Scientific article
Open access

Jean Senebier et le pouvoir du traducteur

ContributorsRatcliff, Marc
Published inArchives des sciences, vol. 63, p. 103-112
Publication date2010

This paper discusses the question of the scientific translator in the eighteenth century through the example of Senebier. First, we will examine the function that the translator assumed in the second half of the Enlightenment, particularly in the face of the changes in European linguistic geography. At that time, vernacular languages were on the rise, while Linnaean Latin and French were competing as the best language for managing scientific communication. In fact, translation was one of several strategies that compensated for the Babelization of scientific communication. In Senebier's work, we will analyze some of the skills and functions that can be brought back to the categories of interpretation of the history of science.
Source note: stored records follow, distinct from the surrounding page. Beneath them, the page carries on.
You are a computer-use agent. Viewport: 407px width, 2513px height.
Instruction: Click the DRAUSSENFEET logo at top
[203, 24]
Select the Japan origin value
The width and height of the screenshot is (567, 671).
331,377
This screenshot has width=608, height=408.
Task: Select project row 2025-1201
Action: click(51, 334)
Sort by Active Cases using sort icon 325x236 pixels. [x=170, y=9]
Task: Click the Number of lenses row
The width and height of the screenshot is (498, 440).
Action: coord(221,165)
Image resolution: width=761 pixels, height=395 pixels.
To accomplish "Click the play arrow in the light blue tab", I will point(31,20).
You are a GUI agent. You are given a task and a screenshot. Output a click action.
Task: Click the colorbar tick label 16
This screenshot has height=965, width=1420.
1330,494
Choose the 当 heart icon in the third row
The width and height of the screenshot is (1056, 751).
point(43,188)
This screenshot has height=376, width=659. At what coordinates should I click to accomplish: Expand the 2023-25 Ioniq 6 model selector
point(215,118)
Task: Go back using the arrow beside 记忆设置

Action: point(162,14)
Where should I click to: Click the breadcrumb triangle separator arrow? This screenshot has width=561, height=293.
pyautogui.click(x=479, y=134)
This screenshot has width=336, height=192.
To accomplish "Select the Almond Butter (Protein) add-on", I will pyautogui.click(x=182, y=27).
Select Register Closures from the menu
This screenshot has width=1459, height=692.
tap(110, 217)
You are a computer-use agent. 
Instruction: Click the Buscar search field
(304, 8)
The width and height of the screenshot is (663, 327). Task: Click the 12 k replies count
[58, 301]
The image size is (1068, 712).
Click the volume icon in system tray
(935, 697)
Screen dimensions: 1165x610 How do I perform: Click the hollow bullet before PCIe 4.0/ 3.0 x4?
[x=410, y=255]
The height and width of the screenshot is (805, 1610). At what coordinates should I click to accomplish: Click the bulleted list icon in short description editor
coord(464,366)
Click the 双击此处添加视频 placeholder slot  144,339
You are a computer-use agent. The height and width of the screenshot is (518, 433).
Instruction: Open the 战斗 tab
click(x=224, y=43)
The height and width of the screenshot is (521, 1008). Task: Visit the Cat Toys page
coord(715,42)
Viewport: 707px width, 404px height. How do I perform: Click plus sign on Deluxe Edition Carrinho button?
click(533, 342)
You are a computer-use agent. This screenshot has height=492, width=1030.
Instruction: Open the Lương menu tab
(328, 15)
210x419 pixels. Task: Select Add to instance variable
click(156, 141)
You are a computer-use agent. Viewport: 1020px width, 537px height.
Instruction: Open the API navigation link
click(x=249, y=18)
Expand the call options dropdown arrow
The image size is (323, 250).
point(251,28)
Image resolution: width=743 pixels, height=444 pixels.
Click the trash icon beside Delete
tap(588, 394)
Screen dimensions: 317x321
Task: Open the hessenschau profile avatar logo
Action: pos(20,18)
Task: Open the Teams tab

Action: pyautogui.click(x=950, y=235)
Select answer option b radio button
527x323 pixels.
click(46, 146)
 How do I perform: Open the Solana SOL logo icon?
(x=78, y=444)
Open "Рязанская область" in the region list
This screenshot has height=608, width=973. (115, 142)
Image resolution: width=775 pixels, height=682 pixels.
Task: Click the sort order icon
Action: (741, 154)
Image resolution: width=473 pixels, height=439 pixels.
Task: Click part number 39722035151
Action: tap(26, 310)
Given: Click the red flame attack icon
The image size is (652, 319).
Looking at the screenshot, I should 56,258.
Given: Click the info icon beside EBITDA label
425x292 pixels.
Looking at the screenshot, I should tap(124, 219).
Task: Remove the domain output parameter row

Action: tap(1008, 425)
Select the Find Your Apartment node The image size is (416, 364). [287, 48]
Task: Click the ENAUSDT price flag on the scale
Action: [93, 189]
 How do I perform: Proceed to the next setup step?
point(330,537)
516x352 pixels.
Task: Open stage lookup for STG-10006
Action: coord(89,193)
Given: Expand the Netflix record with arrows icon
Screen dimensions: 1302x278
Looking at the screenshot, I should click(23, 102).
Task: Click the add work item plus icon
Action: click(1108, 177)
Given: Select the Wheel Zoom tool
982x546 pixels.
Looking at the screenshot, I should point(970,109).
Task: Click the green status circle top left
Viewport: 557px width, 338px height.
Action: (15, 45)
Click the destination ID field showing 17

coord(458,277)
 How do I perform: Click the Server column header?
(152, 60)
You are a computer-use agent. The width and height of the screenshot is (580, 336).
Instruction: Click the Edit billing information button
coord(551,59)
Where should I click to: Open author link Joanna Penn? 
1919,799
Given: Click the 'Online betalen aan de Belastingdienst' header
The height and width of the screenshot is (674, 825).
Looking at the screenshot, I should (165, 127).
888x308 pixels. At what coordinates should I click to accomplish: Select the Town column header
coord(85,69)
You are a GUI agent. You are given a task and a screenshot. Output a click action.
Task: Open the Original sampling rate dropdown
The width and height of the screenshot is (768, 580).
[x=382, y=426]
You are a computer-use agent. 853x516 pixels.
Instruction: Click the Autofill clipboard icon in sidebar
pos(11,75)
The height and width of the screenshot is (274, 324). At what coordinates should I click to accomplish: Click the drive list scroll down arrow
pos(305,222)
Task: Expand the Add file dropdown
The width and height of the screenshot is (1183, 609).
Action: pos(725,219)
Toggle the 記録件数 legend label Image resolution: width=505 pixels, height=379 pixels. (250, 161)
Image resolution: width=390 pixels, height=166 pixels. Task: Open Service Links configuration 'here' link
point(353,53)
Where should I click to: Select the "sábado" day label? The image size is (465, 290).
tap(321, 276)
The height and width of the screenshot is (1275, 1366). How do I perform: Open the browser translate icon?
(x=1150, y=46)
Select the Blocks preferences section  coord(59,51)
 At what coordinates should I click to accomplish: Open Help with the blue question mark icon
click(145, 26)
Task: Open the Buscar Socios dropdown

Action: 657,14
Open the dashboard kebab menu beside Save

The minor place occupied by the translator revealed a paradoxical situation at a time when the experimental reproduction of knowledge was essential to the making of science in Europe. In fact, scientific translation appears as a virtual experimental reproduction achieved in a text. At a time when the Republic of Letters was leaking, when many new disciplines were inventing a myriad of technical terms, the invisible power of the scientific translator helped to hold together the dispersed system of knowledge.

  • Linguistic geography
  • Babelization of scientific communication
  • Lazzaro Spallanzani
  • Jean Senebier
  • Eighteenth century
  • History of scientific translation
Citation (ISO format)
RATCLIFF, Marc. Jean Senebier et le pouvoir du traducteur. In: Archives des sciences, 2010, vol. 63, p. 103–112.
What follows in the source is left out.